Energía: YPF invierte y mira el mercado exportador

Los planes de la petrolera YPF son bastante claros. Así lo han puntualizado en distintos escenarios su presidente, el santacruceño Pablo González; y el CEO de la empresa, Sergio Affronti. Se trata de invertir unos 3.400 millones de dólares durante el año próximo con la mirada puesta en la exportación. Los precios son tentadores. Las obligaciones, también.

La intención de la empresa es destinar casi el 50% de esa inversión a mejorar su performance en los hidrocarburos de Vaca Muerta. “El año próximo será el año del petróleo”, comentó Affronti. Y es lógico: la capacidad de transporte de gas desde Neuquén a los grandes mercados ya llegó a su punto de saturación con la última licitación del plan Gas.Ar. Y el proyecto de construir un nuevo gasoducto (el Néstor Kirchner), dispone de financiamiento para comenzar pero todavía no avanzó en la lictación.

Con el resto de la inversión planificada se buscará mejorar la producción en las áreas del Golfo San Jorge y Austral, además de modernizar la capacidad de destilación en el polo de Mendoza y algunas obras en La Plata y Bahía Blanca.

Según expresó Affronti en diversos medios periodísticos, la idea es dejar de comprar petróleo a otras compañías para terminar el ciclo de integración vertical, y poder exportar una parte al exterior. Con un mercado en crecimiento y con precios que se mantienen por encima de los 80 dólares el barril, se entiende la prioridad fijada por YPF. Es que a la petrolera estatal sigue padeciendo de la “sequía” de los mercados financieros internacionales, a pesar de haber renegociado la deuda anterior. Le cuesta acceder al crédito externo a tasas razonables. En la actualidad, se financia con el “cash flow” de la actividad. Contar con una secretaría de Energía “amigable”, que le permitió incorporarse con éxito al Plan Gas, fue una de las llaves para comenzar a mejorar los balances.

Precios estables

El precio del petróleo Brent (el que se extrae del Mar del Norte, en Europa, y que sirve como valor de referencia para el crudo que se extrae en la región), se está estabilizando en los 80 / 81 dólares el barril. Un poco por debajo de lo que estaba en el octubre (cuando llegó a 83,50), pero que si se calcula con respecto a un año atrás registra una suba superior al 72 %.

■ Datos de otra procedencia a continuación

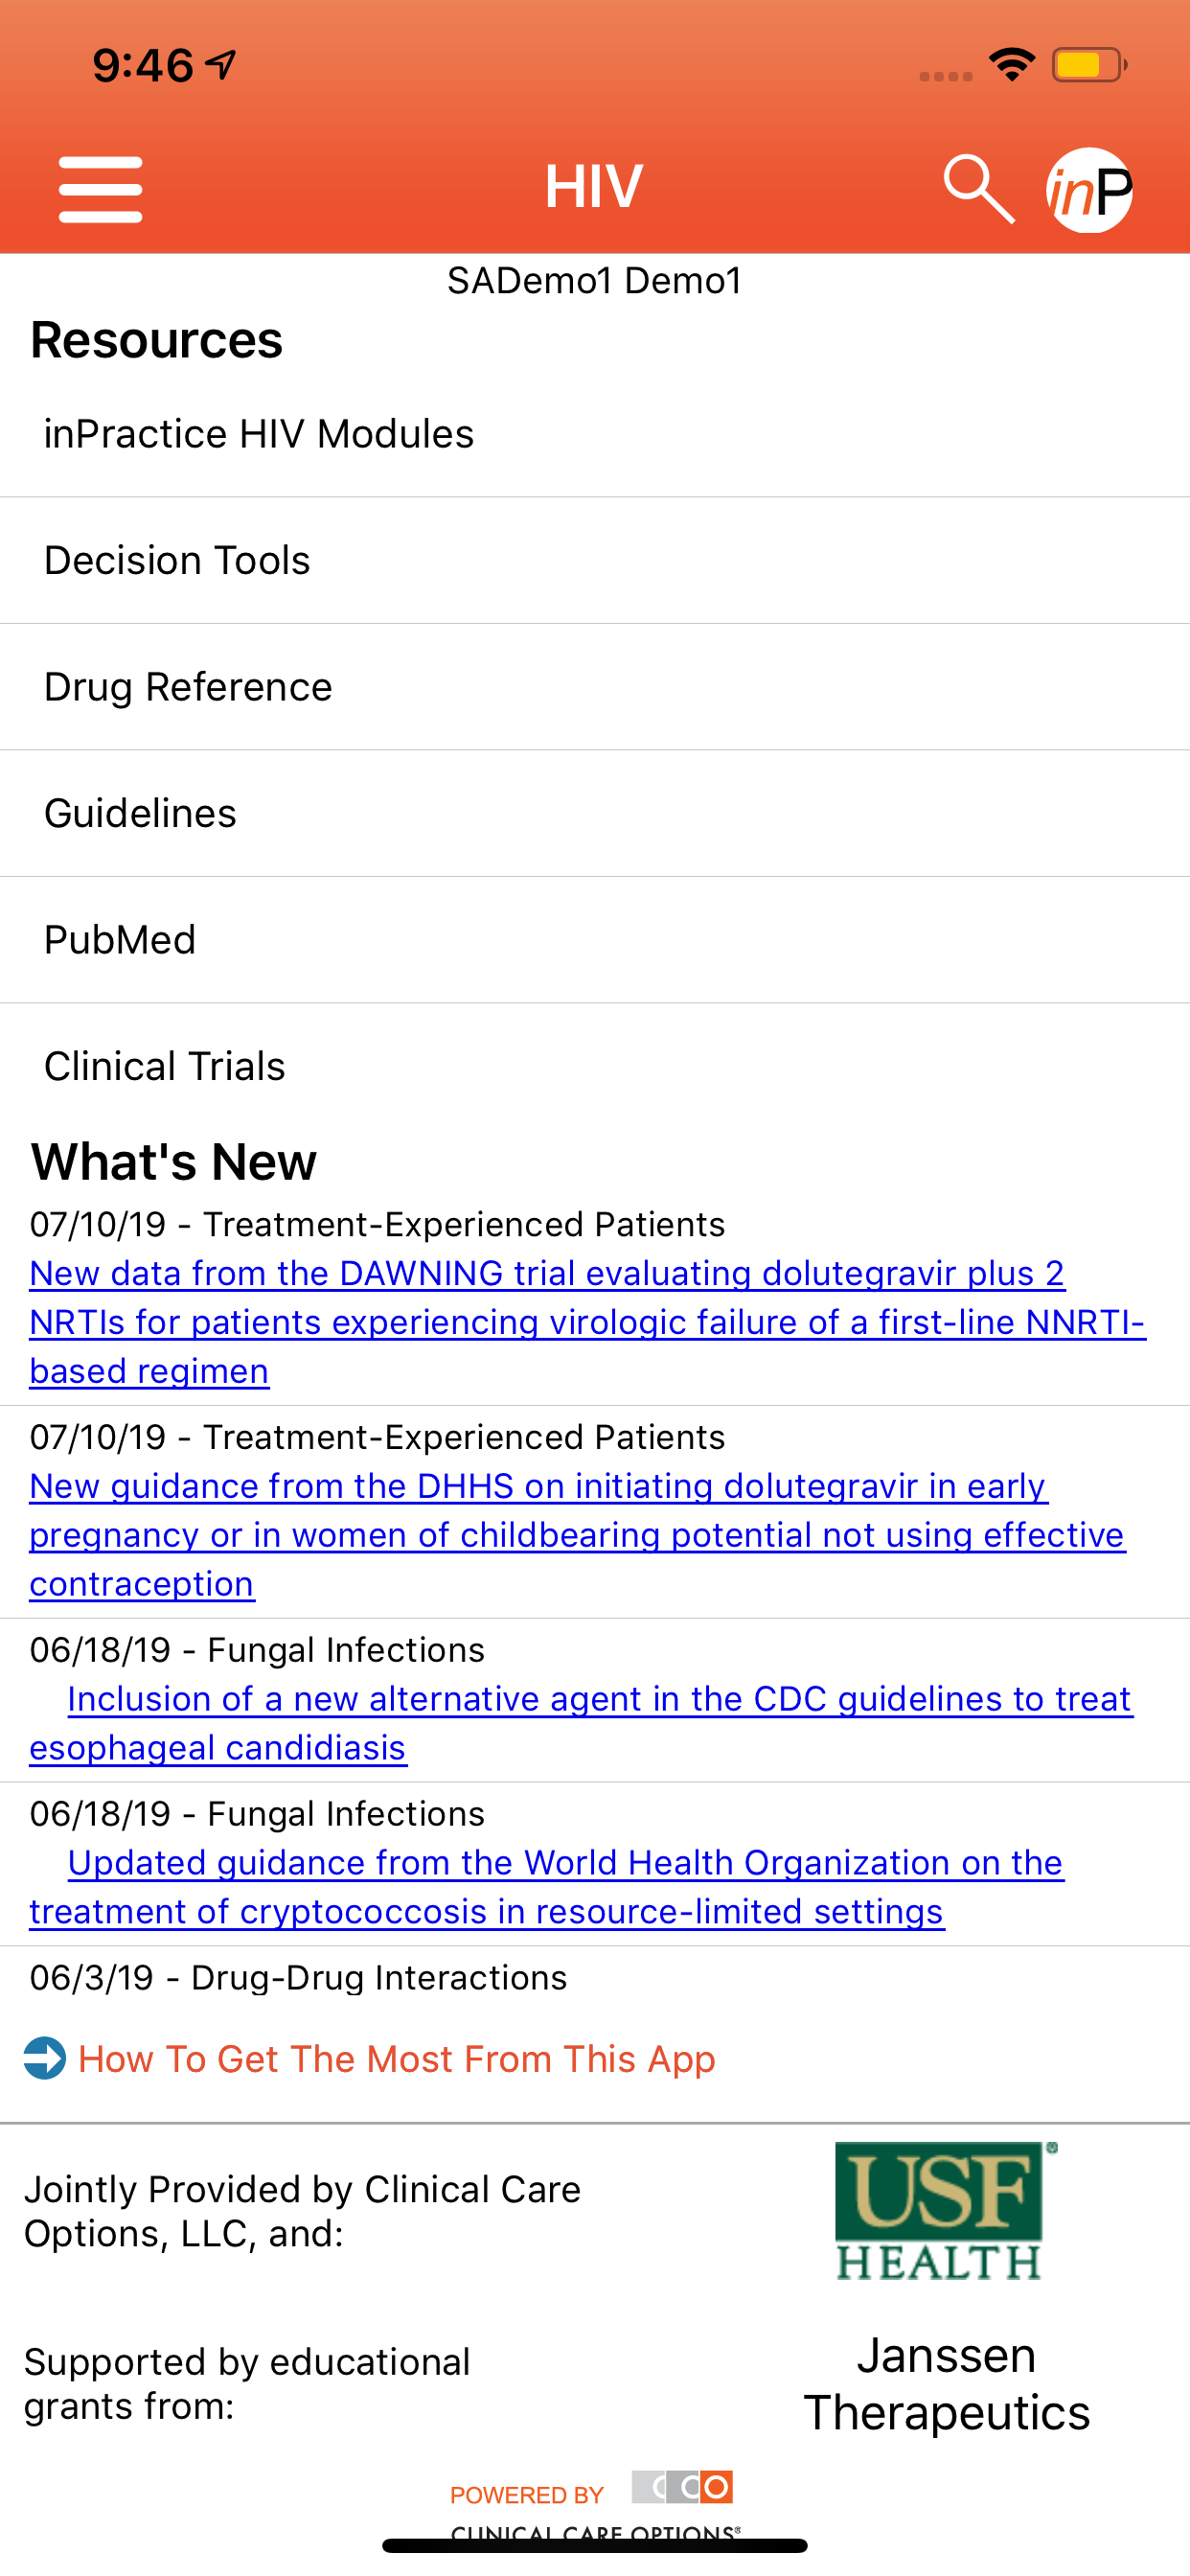
Task: Select Clinical Trials
Action: coord(165,1066)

¿Cómo evolucionará durante el 2022? Dependerá, sin dudas, de la marcha de la economía internacional. Y si bien nadie estima, pronostica ni desea un escenario similar al del año pasado, lo concreto es que Europa está sufriendo las consecuencias de una nueva ola de Coronavirus.

El gran problema, el gran debate de Europa (desde Holanda a Croacia; desde España a Hungría), es cómo enfrentar la situación con tan bajos índices de vacunación, que en algunos casos no supera el 50 %. Y esto no se debe a que falten vacunas ni que sus presupuestos les impidan comprarlas. El problema pasa por la resistencia de amplios sectores de la población a la vacuna. Los movimientos “terraplanistas” y “antivacunas” han ido ganando el escenario, desbordando la capacidad del sistema de dar respuesta. Y con un caldo de cultivo que empieza a capitalizar la ultraderecha antisistema.

Pero los números que preocupan es el alza de los casos y el incremento de las internaciones. En algunos países de Europa (Holanda, Bélgica, por ejemplo), se ha puesto límite horario a la actividad nocturna.

En otros estados (Alemania, Croacia, Italia), están intimando a sus trabajadores a realizar trabajo domiciliario (cuando las condiciones lo hagan posible), y vacunación obligatoria para los empleados de Salud. Otra medida en estudio: carnet de vacunación o test de covid para poder circular en el transporte.

La gran duda entonces es si la economía logrará sostener el ritmo actual durante 2022 o se resentirá debido a estas alternativas de la salud pública.

Dólares se buscan

La estrategia de YPF busca participar del mercado de exportación de crudo para obtener divisas y así cumplir con su régimen de inversiones. Y de ganancias: recordemos que si bien la mayoría de las acciones son del Estado argentino, el 49% está en manos de grupos de inversión y administradoras de fondos institucionales que quieren ver ganancias.

Por otra parte, el Estado Nacional necesita obtener divisas para poder financiarse. Por un lado, durante 2022 debe afrontar el vencimiento de 19.000 millones de dólares del crédito (desproporcionado) que el FMI le otorgó en 2018. Si bien todas las versiones indican que hay acercamientos para renegociar, las luces amarillas permanecen encendidas. Y con tendencia a subir al naranja.

Pero también se necesitan divisas para superar la restricción externa: dólares que alivien la situación financiera interna y permitan sostener el ritmo de crecimiento de la industria local.